• _Records provided_
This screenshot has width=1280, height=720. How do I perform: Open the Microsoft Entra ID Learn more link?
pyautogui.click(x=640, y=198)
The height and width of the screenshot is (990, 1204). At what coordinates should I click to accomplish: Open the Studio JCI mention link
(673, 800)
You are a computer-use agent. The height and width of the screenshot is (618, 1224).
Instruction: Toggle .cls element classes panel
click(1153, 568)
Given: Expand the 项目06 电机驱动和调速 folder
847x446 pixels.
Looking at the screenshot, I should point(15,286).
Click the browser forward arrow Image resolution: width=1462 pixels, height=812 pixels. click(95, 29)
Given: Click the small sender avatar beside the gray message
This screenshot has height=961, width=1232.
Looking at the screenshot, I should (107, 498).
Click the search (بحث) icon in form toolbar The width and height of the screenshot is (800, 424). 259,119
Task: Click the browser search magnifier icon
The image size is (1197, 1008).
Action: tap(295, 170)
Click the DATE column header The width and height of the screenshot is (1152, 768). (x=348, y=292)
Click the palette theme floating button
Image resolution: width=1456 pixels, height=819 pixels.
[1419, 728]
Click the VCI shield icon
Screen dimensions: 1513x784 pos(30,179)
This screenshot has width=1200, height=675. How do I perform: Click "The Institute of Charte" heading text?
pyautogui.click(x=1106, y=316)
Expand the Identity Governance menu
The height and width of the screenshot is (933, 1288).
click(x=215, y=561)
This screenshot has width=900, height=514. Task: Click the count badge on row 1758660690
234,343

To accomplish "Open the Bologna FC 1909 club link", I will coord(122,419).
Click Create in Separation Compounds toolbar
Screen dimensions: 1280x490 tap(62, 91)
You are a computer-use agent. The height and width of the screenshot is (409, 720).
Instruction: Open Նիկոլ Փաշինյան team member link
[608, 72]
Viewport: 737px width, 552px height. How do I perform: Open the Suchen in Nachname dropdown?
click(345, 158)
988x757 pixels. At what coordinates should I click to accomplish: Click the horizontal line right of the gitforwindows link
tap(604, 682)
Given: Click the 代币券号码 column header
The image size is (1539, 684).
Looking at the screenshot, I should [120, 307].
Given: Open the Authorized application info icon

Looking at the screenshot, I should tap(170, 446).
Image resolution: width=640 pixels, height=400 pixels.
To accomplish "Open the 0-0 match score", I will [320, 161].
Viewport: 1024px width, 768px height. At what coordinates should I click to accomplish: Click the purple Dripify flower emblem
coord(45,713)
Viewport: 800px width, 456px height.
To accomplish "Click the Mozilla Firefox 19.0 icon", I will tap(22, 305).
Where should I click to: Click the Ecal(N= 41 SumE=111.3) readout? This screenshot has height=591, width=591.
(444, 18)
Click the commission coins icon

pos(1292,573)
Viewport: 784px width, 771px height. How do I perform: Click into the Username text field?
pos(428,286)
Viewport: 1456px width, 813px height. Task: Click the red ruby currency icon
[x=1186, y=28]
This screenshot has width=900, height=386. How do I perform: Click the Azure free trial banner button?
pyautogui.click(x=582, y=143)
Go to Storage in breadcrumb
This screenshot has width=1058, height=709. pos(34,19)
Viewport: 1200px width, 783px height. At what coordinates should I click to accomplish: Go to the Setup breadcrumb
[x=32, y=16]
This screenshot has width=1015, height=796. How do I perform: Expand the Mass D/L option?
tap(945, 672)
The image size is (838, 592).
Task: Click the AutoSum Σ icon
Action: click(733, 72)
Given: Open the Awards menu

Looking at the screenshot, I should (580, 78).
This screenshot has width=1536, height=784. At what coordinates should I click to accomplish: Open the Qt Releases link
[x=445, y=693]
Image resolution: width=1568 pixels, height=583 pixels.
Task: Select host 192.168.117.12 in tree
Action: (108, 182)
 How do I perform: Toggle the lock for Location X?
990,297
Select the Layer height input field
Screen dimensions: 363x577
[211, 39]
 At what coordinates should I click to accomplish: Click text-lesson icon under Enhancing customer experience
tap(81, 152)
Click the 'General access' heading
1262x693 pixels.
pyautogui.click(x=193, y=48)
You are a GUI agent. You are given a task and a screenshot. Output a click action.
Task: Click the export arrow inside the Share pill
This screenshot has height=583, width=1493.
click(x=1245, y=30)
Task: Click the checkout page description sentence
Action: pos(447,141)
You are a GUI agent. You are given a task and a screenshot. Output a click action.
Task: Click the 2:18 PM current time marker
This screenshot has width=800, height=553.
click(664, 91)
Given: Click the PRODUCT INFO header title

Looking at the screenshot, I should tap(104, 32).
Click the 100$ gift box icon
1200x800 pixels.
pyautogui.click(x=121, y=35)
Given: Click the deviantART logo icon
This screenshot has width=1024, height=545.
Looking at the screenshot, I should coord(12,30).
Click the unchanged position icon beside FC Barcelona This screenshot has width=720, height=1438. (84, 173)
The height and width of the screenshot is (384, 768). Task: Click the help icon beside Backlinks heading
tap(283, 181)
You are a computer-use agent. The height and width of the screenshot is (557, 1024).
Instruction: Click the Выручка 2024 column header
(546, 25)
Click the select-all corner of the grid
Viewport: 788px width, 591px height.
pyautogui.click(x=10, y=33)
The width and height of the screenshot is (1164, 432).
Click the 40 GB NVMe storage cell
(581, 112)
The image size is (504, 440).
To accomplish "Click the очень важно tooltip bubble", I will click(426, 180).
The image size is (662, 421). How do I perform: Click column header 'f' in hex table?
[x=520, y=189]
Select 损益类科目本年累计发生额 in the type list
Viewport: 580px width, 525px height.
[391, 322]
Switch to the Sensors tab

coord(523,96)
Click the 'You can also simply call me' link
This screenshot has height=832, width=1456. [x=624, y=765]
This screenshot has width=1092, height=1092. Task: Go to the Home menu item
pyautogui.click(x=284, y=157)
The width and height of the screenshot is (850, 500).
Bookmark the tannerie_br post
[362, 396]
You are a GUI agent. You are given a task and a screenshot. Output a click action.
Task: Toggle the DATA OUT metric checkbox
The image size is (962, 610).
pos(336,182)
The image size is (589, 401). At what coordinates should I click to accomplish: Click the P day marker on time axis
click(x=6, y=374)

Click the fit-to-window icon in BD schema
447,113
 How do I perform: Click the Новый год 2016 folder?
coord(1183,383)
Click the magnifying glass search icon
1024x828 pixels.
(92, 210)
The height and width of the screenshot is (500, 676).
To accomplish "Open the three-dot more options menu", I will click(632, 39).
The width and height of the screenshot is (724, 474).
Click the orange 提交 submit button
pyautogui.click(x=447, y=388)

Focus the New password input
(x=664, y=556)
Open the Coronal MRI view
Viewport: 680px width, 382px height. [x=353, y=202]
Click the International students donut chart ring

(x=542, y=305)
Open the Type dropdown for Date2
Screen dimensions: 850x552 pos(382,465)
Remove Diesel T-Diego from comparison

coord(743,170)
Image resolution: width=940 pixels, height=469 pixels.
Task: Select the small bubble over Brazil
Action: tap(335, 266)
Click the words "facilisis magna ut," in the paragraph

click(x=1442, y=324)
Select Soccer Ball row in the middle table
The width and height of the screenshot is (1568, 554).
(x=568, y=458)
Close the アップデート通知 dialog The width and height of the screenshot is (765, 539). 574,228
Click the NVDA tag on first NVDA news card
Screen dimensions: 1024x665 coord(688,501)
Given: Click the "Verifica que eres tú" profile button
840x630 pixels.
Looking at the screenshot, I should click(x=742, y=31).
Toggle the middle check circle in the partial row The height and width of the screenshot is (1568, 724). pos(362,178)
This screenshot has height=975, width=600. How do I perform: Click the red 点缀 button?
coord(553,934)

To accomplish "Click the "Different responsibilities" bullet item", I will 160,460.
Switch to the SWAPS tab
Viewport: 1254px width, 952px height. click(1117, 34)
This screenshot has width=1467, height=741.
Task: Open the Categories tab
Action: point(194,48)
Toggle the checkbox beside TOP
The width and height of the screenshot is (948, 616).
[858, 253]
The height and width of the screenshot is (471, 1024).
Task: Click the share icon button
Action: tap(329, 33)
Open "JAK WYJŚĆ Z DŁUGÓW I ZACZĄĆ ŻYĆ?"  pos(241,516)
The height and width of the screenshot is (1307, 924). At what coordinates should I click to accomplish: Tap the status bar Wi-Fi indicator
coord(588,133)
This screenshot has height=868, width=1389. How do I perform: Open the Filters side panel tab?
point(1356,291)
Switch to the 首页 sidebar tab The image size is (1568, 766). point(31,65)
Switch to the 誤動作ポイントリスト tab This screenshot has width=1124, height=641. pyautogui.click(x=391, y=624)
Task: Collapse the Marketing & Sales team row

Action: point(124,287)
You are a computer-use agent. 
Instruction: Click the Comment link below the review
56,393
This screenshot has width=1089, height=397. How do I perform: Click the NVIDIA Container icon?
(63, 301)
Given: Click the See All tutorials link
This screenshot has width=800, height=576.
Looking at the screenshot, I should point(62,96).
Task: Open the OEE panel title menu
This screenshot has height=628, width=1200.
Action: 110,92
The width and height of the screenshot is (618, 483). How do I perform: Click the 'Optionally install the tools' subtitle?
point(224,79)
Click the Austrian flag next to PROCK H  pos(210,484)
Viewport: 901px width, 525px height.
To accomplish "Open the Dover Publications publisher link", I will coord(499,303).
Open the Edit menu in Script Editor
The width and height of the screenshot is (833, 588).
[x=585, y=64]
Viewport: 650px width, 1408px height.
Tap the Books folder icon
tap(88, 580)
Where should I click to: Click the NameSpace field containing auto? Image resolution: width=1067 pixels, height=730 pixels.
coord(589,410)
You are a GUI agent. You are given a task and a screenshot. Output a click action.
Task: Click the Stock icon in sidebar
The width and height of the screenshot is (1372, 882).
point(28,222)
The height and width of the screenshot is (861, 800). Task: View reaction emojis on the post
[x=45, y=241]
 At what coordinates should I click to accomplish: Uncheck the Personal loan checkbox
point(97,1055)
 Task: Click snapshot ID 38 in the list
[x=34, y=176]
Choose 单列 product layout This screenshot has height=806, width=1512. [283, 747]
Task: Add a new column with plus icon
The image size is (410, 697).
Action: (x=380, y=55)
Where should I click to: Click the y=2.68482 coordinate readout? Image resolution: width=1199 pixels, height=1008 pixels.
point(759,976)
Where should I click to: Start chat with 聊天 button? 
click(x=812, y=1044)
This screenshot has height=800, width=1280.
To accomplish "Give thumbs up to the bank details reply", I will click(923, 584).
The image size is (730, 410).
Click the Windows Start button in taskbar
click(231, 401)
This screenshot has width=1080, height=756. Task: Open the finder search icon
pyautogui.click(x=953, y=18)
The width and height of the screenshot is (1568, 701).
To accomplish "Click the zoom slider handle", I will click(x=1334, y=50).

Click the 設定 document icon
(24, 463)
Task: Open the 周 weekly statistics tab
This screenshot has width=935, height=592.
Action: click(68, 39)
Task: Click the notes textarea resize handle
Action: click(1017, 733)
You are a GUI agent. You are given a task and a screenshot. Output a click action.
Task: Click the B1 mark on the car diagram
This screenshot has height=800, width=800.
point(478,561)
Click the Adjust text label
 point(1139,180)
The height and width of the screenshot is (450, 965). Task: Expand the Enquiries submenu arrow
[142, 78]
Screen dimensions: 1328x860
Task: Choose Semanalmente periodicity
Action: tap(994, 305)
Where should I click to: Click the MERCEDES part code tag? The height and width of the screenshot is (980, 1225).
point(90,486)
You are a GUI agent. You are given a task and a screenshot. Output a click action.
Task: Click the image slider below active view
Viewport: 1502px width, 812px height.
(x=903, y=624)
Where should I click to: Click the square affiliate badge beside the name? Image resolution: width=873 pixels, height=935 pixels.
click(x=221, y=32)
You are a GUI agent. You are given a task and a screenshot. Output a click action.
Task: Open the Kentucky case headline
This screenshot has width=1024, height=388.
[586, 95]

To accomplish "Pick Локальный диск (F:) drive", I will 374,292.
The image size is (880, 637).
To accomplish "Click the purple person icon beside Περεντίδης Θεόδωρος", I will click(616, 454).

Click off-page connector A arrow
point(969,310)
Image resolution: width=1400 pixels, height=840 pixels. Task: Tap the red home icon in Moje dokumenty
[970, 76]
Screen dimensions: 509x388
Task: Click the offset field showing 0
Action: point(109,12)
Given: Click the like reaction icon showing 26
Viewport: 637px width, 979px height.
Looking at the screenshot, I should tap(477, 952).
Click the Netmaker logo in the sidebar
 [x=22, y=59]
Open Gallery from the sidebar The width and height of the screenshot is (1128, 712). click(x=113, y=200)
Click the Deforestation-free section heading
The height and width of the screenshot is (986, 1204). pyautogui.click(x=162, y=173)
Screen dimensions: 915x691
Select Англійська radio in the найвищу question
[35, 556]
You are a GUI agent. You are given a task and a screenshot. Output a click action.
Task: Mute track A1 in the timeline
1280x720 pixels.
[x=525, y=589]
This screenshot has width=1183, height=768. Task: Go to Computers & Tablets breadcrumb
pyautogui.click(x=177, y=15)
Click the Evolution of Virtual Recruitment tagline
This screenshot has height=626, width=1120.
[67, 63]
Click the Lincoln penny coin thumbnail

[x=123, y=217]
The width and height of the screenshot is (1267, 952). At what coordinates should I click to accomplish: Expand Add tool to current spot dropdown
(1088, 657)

• _What is being asked_
Reproduce each line of the records in which the word "browser" appears.

• _Exercise solution_
Click the browser forward arrow Image resolution: width=1462 pixels, height=812 pixels. click(95, 29)
Task: Click the browser search magnifier icon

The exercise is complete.